On March 25, Nixon met for three hours with Kissinger, Helms, and key members of the National Security Council. The president, Kissinger noted drily, wasn’t inclined to let Laos go down the drain. Helms was blunt: the United States had to ask the right-wing military junta in Thailand to send battalions of troops into Laos, widening the covert war without telling Congress.
The CIA director wrote for the record, “Apologizing for my vulgarity, I told the president that I realized this was a ‘shitty’ decision to ask a President of the United States to make, but in light of all the factors it seemed a desirable thing to do. Nixon commented that it had been necessary to do a number of unpleasant things recently and that this was one more that could be taken on as well.”
The next afternoon, Kissinger called Nixon in Key Biscayne, at the start of a four-day Easter weekend.
“The Thai battalion, are we going to get them in there?” Nixon asked.
“That’s done,” Kissinger replied.
“There’s going to be no announcement,” the president said. “We are just going to do it. We don’t have to explain it.” With that, Nixon tried to take his mind off life-and-death issues. He spent the next three days sailing, sunbathing, and drinking in Key Biscayne and the Bahamas with Bebe Rebozo.

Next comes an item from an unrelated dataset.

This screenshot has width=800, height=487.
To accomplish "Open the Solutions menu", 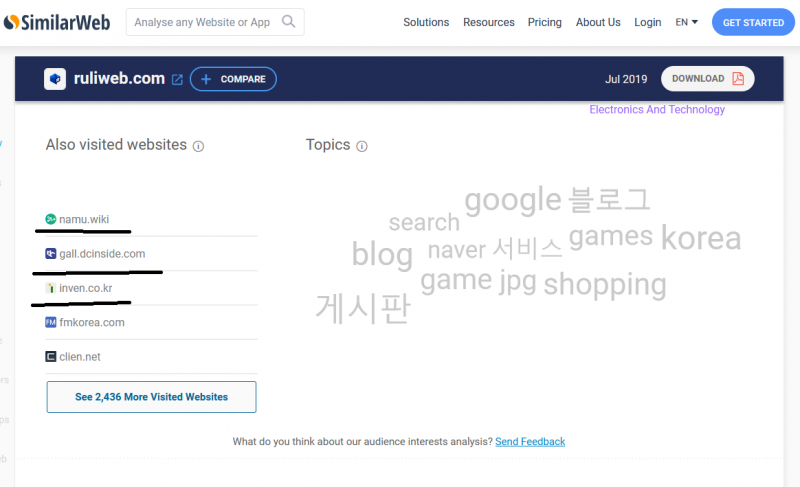I will coord(426,22).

Kissinger sent an attention-getting intelligence report to Key Biscayne on Friday morning, March 27: North Vietnam had placed its military forces on alert in Cambodia. Nixon’s immediate response was to order the air force to step up the bombing of Communist targets in Cambodia. His nightmare was that Cambodia would fall, providing a permanent base for the armed forces of North Vietnam. If Laos fell, too, American soldiers would face Communist forces on three fronts. The United States, with all its military might, could lose the war, the American embassy in Saigon a garrison encircled by Asian guerrillas.